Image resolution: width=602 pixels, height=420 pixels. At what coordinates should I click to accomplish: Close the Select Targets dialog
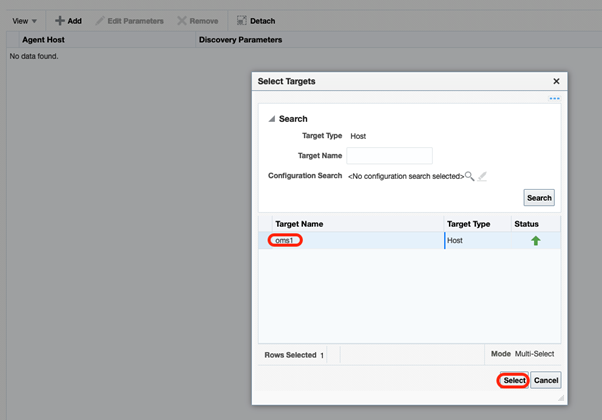[x=557, y=81]
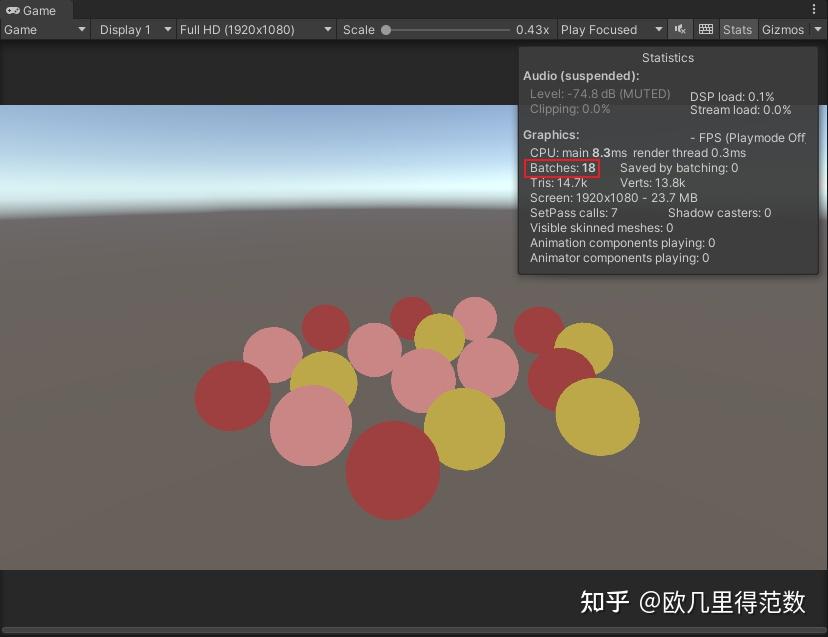Click the Display 1 dropdown arrow

click(166, 29)
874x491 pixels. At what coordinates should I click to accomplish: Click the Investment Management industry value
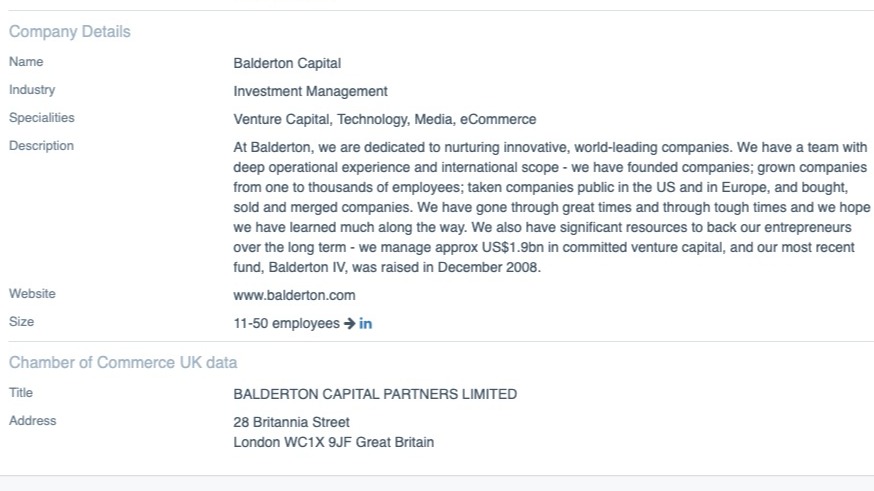pos(310,91)
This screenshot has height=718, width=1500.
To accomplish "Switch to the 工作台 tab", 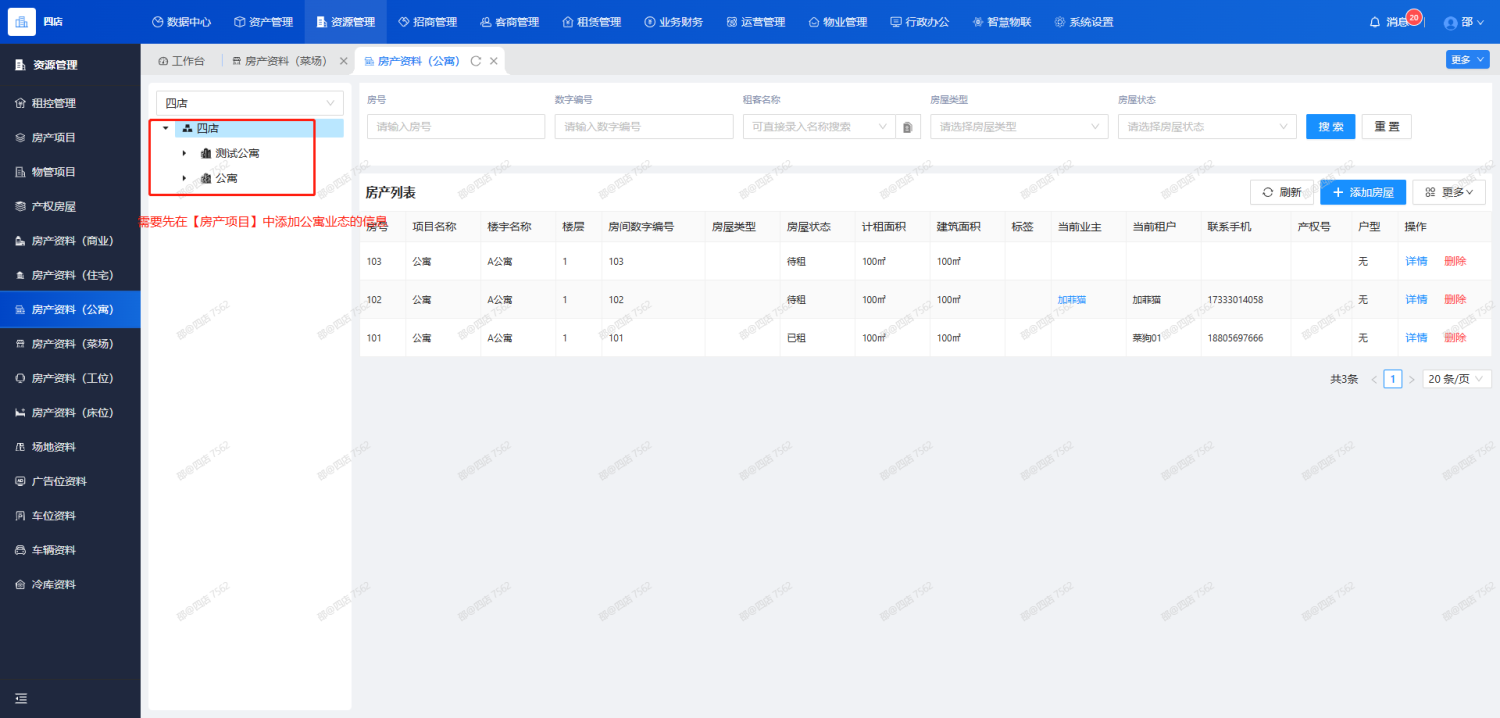I will pos(181,61).
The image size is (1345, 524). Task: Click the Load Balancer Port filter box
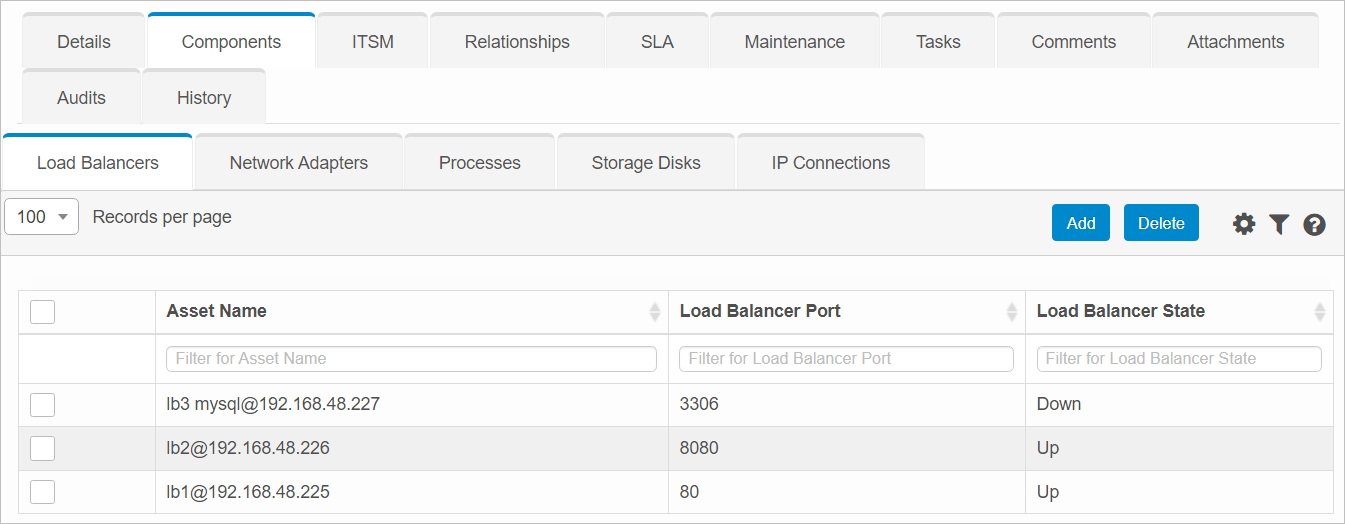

▶ _Work request_: All that is wanted is the run of lines from the start of the material through the line that holds "This screenshot has height=718, width=1500.", retyped exactly, with no pictures.

▶ _Answer box_:
Image resolution: width=602 pixels, height=420 pixels. At what coordinates should I click to accomplish: Close the Select Targets dialog
[x=557, y=81]
Click the Display 1 dropdown arrow

click(166, 29)
874x491 pixels. At what coordinates should I click to accomplish: Click the Investment Management industry value
pos(310,91)
This screenshot has height=718, width=1500.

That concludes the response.